Parker's tenure with Benny ended in the fall of 1935. When Michael Bartlett replaced Parker on the program, a newspaper article noted: "[Benny] turned Frank Parker into a tenor with a keen sense of humor ... Frank Parker asks $3,000 a week from theatrical booking agents, and usually gets it."

Beginning September 14, 1935, he had his own program, That Atlantic Family on Tour, with Frank Parker, which was heard on 36 CBS stations.

In September and October 1936, Parker and Ramona (no last name printed) were featured on a 15-minute weekly program on WEAF in New York City and WMAQ in Chicago. Beginning June 30, 1937, Parker teamed with Andre Kostelanetz and his orchestra on CBS in a summer replacement program sponsored by Chesterfield cigarettes.

===1940s===
In the early 1940s, he sang with Andre Kostelanetz on broadcasts over WABC in New York City. He was the featured male singer on Your Home Front Reporter, which was broadcast on CBS in 1943.

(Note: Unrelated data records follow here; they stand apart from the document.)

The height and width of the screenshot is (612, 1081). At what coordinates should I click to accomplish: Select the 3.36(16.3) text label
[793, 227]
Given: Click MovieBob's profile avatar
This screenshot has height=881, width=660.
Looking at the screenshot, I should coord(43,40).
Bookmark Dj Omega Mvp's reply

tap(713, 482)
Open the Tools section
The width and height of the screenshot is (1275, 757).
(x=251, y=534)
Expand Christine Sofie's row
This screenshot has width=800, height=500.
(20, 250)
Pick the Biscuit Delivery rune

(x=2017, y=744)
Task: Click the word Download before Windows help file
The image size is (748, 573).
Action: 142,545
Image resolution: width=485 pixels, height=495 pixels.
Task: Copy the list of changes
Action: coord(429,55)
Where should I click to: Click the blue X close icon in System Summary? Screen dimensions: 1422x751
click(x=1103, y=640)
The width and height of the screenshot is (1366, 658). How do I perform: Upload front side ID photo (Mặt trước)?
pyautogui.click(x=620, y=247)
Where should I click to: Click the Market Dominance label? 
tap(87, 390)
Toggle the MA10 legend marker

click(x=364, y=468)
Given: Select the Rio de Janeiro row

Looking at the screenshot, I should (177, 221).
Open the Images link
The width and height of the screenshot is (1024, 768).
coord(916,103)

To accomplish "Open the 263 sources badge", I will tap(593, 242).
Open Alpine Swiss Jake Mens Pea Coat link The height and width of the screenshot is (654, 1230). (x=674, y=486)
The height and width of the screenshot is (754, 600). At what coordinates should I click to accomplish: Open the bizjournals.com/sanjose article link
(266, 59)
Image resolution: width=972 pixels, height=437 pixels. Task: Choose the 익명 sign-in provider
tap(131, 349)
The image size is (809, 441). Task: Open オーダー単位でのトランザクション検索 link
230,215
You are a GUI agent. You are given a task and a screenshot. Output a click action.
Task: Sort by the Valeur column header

In 1949, the Teleways company advertised "156 brilliant 15 minute musical programs," episodes of the Frank Parker Show, that were available to radio stations via transcription.

==Television==
Parker was the host of the 1950s TV show Bride and Groom and a panelist on Masquerade Party. The 1950s saw Parker become a member of the Little Godfreys cast of singers on Arthur Godfrey Time and Arthur Godfrey and His Friends until around 1956. Parker had known Godfrey since the 1930s.

==Film==
Parker appeared in several movies including Romance in the Rain (1934), Sweet Surrender (1935) and Paris Follies of 1956.

| Year | Title | Role | Notes |
|---|---|---|---|
| 1934 | Romance in the Rain | Master of Ceremonies |  |
| 1934 | Transatlantic Merry-Go-Round | Himself - Tenor Singer |  |
| 1935 | Sweet Surrender | Danny O'Day |  |
| 1955 | Paris Follies of 1956 | Himself | (final film role) |

==Death==
Parker died at the age of 95 on January 10, 1999, in Titusville, Florida. His hobbies included golf, polo, and reading.

==Legacy==
He has a star on the Hollywood Walk of Fame at 6821 Hollywood Boulevard.